I, too, was fascinated, as a kid with the FBI’s Most Wanted posters. My first impression was always, “Those tough-looking men don’t stand the opportunity, with the FBI on their tail.” But as I grew old, I pondered why the FBI published their 10 Most Wanted list. After all, they could well keep the list as an interior record for all those police firms, and free themselves the probability of general public criticism for not having captured a higher profile lawbreaker.
The FBI, by broadcasting the real brands and faces of its Most Desired criminals, is leveraging the eyes and ears of the tens of an incredible number of citizens who gaze upon the list. Additionally it is creating a complete new degree of oversight from the general public. The “pressure is on” to execute!
I also believe that once our goals are announced, they have a much better chance of being achieved, through the benevolent serendipity of the universe. This idea can work similarly well in private business. A Top Ten list of “most wanted” customers, if posted conspicuously, would alert all within the organization-from the boardroom to the mail room-of the required business that is still “roaming free.” Why shouldn’t that be common knowledge? It might shock many a CEO to discover how few employees in the wide business have even an inkling of the top focuses on of the sales department. The effect could be galvanizing; the list would be a constant reminder of the very most desired accounts “out there” available on the market.
Each “poster” would be modeled after the real thing-with a flattering photo of the CEO the business wants to do business with, some organizational stats, and a “reward” to the worker who contributes to the establishment of business relationships. Now every employee would be “in the know” and explicitly recruited in the goal.
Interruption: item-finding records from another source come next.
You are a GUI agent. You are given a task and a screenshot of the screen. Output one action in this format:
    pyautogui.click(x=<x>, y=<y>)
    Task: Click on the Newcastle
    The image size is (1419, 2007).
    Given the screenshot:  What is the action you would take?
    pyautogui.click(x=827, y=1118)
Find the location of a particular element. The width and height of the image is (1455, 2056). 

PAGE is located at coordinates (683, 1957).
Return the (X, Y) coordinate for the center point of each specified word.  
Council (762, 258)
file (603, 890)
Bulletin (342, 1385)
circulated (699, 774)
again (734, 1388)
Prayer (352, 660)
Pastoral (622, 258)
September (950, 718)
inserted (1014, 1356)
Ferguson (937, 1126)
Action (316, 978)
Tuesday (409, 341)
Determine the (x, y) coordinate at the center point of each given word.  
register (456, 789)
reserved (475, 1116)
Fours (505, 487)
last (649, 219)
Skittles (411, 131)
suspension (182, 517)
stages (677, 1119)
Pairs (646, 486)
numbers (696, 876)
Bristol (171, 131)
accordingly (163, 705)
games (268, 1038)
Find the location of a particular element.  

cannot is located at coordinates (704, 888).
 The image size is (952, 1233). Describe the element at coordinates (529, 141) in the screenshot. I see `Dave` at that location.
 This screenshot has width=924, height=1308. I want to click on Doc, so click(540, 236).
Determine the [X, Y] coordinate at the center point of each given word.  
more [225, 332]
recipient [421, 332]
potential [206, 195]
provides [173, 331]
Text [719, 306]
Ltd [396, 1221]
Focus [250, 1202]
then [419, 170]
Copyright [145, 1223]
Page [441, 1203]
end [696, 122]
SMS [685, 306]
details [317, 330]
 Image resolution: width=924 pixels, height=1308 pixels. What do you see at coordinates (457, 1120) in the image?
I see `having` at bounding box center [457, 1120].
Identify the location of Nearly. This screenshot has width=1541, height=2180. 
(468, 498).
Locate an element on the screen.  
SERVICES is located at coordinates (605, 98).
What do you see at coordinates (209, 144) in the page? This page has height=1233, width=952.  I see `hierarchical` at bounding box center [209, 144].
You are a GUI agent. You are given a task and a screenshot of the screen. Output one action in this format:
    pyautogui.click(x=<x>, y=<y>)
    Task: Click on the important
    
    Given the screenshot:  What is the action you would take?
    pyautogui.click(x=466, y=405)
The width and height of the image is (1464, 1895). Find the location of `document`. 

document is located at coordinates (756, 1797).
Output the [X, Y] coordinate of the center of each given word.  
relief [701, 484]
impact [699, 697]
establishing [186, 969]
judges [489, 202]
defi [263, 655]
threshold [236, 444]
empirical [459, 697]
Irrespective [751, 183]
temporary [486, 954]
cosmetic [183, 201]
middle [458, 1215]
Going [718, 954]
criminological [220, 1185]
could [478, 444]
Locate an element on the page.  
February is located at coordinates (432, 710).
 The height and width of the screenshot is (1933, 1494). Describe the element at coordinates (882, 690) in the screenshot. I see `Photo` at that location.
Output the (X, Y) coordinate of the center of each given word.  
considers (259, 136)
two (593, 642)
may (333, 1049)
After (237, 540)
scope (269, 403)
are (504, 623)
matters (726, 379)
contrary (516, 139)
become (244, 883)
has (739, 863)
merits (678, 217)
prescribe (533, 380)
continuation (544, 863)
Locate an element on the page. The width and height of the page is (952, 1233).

And one never knows what can occur when the entire workforce is being leveraged. These little bits and pieces of information could prove to be very useful to the company’s strategists. But the information will not be communicated unless the rank and file is involved in the hunt for new business. A conspicuous Top Ten list would keep the company’s goals fresh in everyone’s mind-especially if there were to be always a Reward (like a tropical vacation for two) for information resulting in the “capture” of the client.
- It establishes the product’s planned personality and value proposition
- Metadata management
- Direct marketing
- Turn your proposal draft around in less than weekly and a completed proposal in two weeks
By submitting its top ten focus on customers (i.e., through conspicuous ads and commercials), the company would, like the FBI, ask the pressure of the public. Stockholders would ask about the progress made in reining in the very best ten accounts at every shareholder meeting. Business journalists would guide the list, and even make fun of its ambitiousness perhaps. The existing suppliers of the top ten companies would be placed on observe that determined competition is coming after them and not afraid to say so. As well as the targeted customers?
They would love it! Consider a CEO picking up the Wall Street Journal and seeing his/her own “Wanted” photo submitted, and his company listed as the mentioned business goal of the vendor-publicly, fearlessly, audaciously. The impression could be nothing but positive. The name of the vendor would be forever ingrained in the CEO’s consciousness. He would check out. The type of company are they?
All the employees are motivated to ensure the business gets the value from those assets, plus they lightly don’t take this responsibility. They are very seriously interested in turning a profit, and if technology won’t facilitate that objective, the business won’t spend money on it. Compared to our 2012 Wisdom of Crowds Market Study, SMEs in 2013 reported that mobile device support, SaaS and dashboards will be the certain specific areas of highest interest.